CECILY: (Laughing) Of course, one should never throw a fit and really mean it. It's quite uncomfortable and a bit dull, you know. Yes, dear, I'll forgive you, but only if you're really still the same as ever.

ALGERNON: Yes, I suppose I am. I don't think I was ever really that way to begin with.

CECILY: (Opening the door.) Well, we best be off. The ceremony starts in a half-hour and we need to be fully distracted by then if we are to properly miss it. Your aunt has been too supportive of late for any of this to end well as it is. Aren't you coming?

ALGERNON: (Getting up to retrieve his collar) I wholeheartedly agree. Nothing could end well with so much approval. (CECILY exits ahead of him as he catches sight of himself in the mirror) Nothing...

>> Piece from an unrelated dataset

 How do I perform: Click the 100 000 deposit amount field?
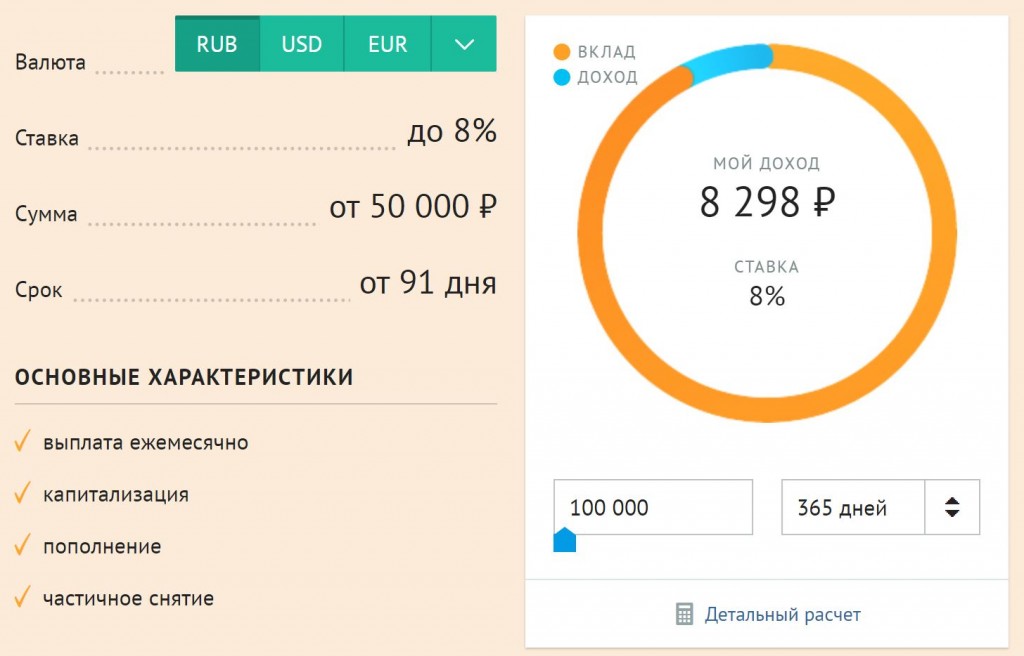click(x=652, y=507)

CECILY: (Calling from offstage) Please do hurry, Ernest darling, time isn't going to kill itself.

(ALGERNON makes no answer, but remains watching the mirror as the stage grows dark and the curtain is eventually drawn.)

(A/N: I wrote a paper this past semester on the different layers of Dandyism in The Importance of Being Earnest, with a main focus of the pre-existing analysis of Dandyism as an aesthetic form of nihilism. There's a lot of lofty, obscure, and poorly written symbolism in here, but I'll let you figure them out on your own. This was for the "Down to the Foundations" prompt for week 1 of [Twelve Shots of Summer] '17. I was mostly thinking about the fact that Algernon acts the way he does to mess with people, but Cecily is just straight up insane. I didn't see the relationship ending well, especially since Algernon would still have to change his name to Ernest in order for Cecily to ever accept him. It's just a mess, and I feel rather sorry for him.)